Stored data entries
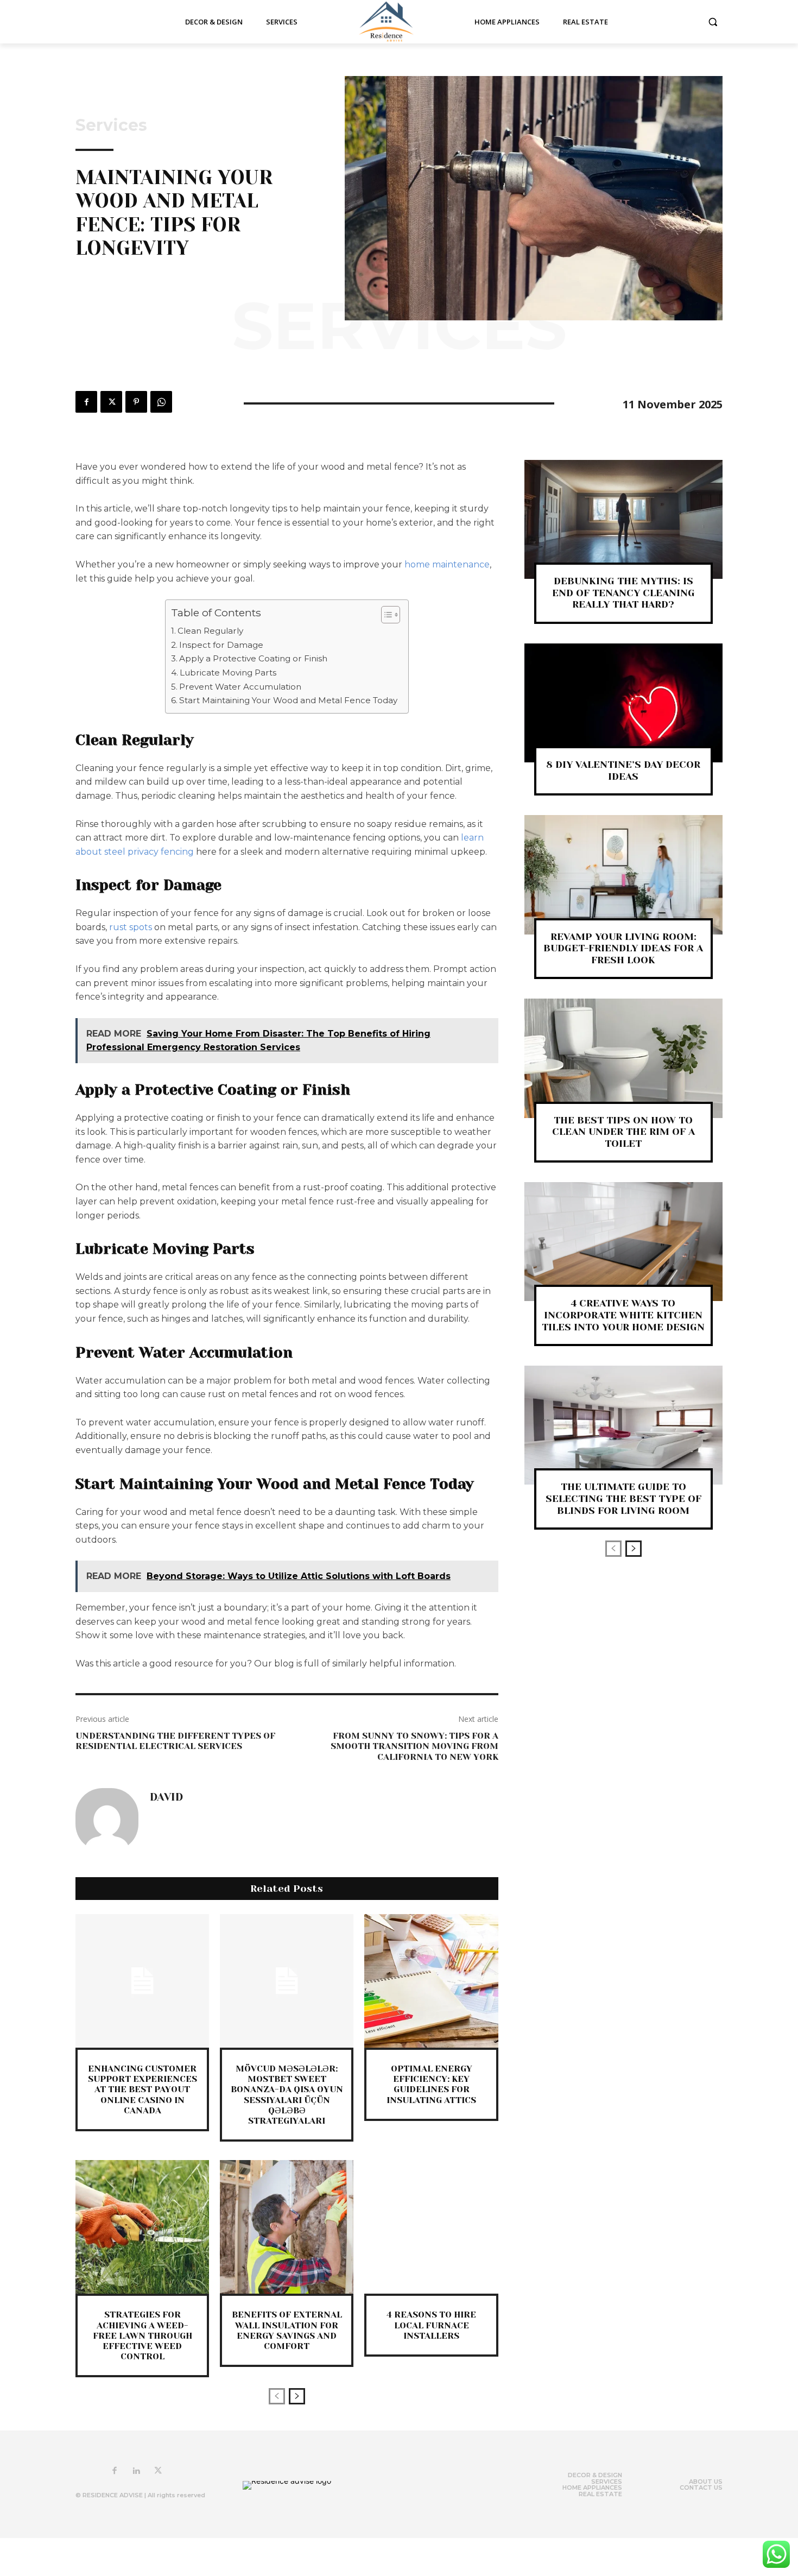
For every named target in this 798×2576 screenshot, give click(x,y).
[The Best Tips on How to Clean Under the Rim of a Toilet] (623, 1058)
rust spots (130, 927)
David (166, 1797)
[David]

Activity: Your reply is the full set of entries reproduced exactly, with images omitted.

Task output:
For every named target in this 798×2576 screenshot, give click(x,y).
[The Best Tips on How to Clean Under the Rim of a Toilet] (623, 1058)
rust spots (130, 927)
David (166, 1797)
[David]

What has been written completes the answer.